AMELIE DE MONTCHALIN
Mais ne laissons pas croire aux Français qu'au fond ce qu'on voudrait faire c'est vivre comme si de rien n'était et que ça allait se passer mieux par miracle.

PATRICK ROGER
Ce n'est pas forcément, pardon, mais ce que demandent d'ailleurs tous les petits commerçants. Ils demandent, puisqu'ils se sont adaptés pour certains…

AMELIE DE MONTCHALIN
Je ne vous parle pas des petits commerçants, je parle des gens qui les récupèrent politiquement.

PATRICK ROGER
Des gens qui les récupèrent.

AMELIE DE MONTCHALIN
Les petits commerçants, ils ont été reçus fédération par fédération au ministère de l'Economie par Bruno LE MAIRE et Olivier VERAN dans beaucoup de cas. Il y a eu des échanges très précis. On voit bien qu'on essaie de construire des scénarios, de donner au maximum de visibilité.

PATRICK ROGER
Donc l'opposition doit se taire alors ; c'est ce que vous dites, Amélie de MONTCHALIN.

AMELIE DE MONTCHALIN
Non. Vous savez, moi je fais de la politique mais je ne fais pas de la politique politicienne. Je ne crée pas le désordre et la zizanie pour exister.

PATRICK ROGER
Vous croyez qu'ils créent le désordre en fait dans l'opposition.

AMELIE DE MONTCHALIN
Je pense qu'aujourd'hui la responsabilité collective, c'est d'avoir bien sûr des débats mais ce n'est pas de faire croire aux Français que tout ce que le gouvernement décide est par définition contre eux.

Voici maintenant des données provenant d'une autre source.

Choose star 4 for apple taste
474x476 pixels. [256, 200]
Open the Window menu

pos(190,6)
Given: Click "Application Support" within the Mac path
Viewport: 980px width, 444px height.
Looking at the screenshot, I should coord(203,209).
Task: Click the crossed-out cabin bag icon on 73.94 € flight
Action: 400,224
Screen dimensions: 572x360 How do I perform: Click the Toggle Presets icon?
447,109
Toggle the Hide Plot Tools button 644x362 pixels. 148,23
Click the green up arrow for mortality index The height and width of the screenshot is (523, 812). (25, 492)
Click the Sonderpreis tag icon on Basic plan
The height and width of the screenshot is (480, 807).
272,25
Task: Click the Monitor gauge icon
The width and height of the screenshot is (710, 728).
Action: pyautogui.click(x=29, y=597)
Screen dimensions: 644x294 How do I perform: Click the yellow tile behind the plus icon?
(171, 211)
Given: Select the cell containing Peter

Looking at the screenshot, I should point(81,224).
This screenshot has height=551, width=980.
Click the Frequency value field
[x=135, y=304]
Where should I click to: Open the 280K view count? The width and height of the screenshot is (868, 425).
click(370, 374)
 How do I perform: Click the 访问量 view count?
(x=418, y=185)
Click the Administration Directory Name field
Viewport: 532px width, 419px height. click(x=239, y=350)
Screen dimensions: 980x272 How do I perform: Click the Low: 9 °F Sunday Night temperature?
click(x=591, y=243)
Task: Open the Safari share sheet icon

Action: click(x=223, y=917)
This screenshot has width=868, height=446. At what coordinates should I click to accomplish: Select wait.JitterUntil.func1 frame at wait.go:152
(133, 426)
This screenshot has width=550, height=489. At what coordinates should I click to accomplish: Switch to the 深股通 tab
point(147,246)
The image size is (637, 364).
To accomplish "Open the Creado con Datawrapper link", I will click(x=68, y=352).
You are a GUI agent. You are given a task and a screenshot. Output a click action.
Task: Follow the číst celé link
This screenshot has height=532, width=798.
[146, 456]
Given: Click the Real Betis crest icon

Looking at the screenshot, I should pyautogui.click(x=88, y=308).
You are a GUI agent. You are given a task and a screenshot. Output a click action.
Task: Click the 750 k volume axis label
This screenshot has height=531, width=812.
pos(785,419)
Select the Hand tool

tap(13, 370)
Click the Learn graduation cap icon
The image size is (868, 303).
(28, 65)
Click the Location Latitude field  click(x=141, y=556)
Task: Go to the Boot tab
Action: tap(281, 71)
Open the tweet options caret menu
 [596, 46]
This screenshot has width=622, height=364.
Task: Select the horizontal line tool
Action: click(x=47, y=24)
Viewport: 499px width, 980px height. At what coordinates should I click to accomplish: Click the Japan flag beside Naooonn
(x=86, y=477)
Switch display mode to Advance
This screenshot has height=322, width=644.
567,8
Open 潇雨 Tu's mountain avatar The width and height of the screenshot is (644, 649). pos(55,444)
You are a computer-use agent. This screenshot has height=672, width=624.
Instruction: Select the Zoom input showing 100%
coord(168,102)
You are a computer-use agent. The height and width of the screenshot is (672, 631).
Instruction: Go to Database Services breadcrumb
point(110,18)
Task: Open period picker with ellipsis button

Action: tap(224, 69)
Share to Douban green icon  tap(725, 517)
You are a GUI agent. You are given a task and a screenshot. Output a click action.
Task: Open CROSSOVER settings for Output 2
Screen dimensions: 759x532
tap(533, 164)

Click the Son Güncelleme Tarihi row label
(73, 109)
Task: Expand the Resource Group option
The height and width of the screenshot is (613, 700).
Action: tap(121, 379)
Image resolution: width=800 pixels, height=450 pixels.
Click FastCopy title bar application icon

Il est contre le virus, il ne faut pas qu'on se trompe d'ennemi, il ne faut pas qu'on se trompe d'adversaire. Ce qu'on doit vaincre, c'est le virus et ce qu'on doit maintenir uni, c'est notre pays, c'est notre cohésion nationale. C'est d'ailleurs pour ça que les services publics sont essentiels dans la période. On a besoin de faire nation, de faire bloc.

PATRICK ROGER
Ils sont là aussi pour alerter parfois. Il y a eu, on l'a vu, il y a eu quand même… Ça a été chaotique à un certain moment donné, la gestion.

AMELIE DE MONTCHALIN
Je n'ai aucun problème avec le débat. Je n'ai aucun problème à ce qu'on fasse des propositions. Je n'ai aucun problème à ce que dans ces moments, chacun prenne ses responsabilités. Mais ce n'est pas responsable, je vous dis, par poujadisme de se lever à l'Assemblée et de considérer que c'est très simple et qu'on n'a rien compris.

PATRICK ROGER
Alors sur le Conseil de défense, est-ce que ce n'est pas justement trop fermé, trop secret, trop opaque ? C'est ce que disent certains. Vous venez de l'évoquer.

AMELIE DE MONTCHALIN
C'est une réunion où il y a bien sûr le président, le Premier ministre, des ministres, des experts, des experts sanitaires. C'est une réunion qui prépare ensuite des décisions qui sont bien sûr partagées. Vous savez, on est dans un travail extrêmement collectif avec les élus locaux, avec les entreprises, avec les organisations syndicales. Aujourd'hui moi je rencontre les employeurs territoriaux. Je rencontre évidemment les organisations syndicales toutes les semaines. On n'est pas en train de gérer cette crise, vous voyez, dans un bunker. On voit bien ce qui se passe dans le pays. On crée le plus de concertation, le plus d'échanges possibles. Et puis à un moment effectivement, on doit prendre des décisions parce que nous sommes des responsables, on est aux responsabilités. On doit permettre à notre pays, à notre nation de continuer de vivre, de continuer de faire le maximum de ce qui est possible mais on doit surtout vaincre le virus. Quand on 500 morts ou plus par jour…

PATRICK ROGER
300 et quelque hier.

AMELIE DE MONTCHALIN
Quand un décès sur quatre dans cette période dans notre pays est lié au coronavirus, quand chacun de nous dans sa famille ou dans ses proches a connu quelqu'un qui soit a eu ma cette maladie, voire parfois en est décédé, notre responsabilité c'est bien sûr de protéger notre vie collective, notre économie, le fait que nos enfants aillent à l'école mais c'est aussi d'abord de vaincre ce qui aujourd'hui nous met en danger.

PATRICK ROGER
Oui. L'école d'un mot, peut-être qu'on pourrait essayer d'organiser les choses différemment. La classe alternée par exemple dans les collèges et les lycées.

AMELIE DE MONTCHALIN
Dans chacune des écoles, les choses sont déjà organisées très différemment.

PATRICK ROGER
Pas partout. Non, non, ce n'est pas vrai. Ne dites pas ça, ne dites pas ça.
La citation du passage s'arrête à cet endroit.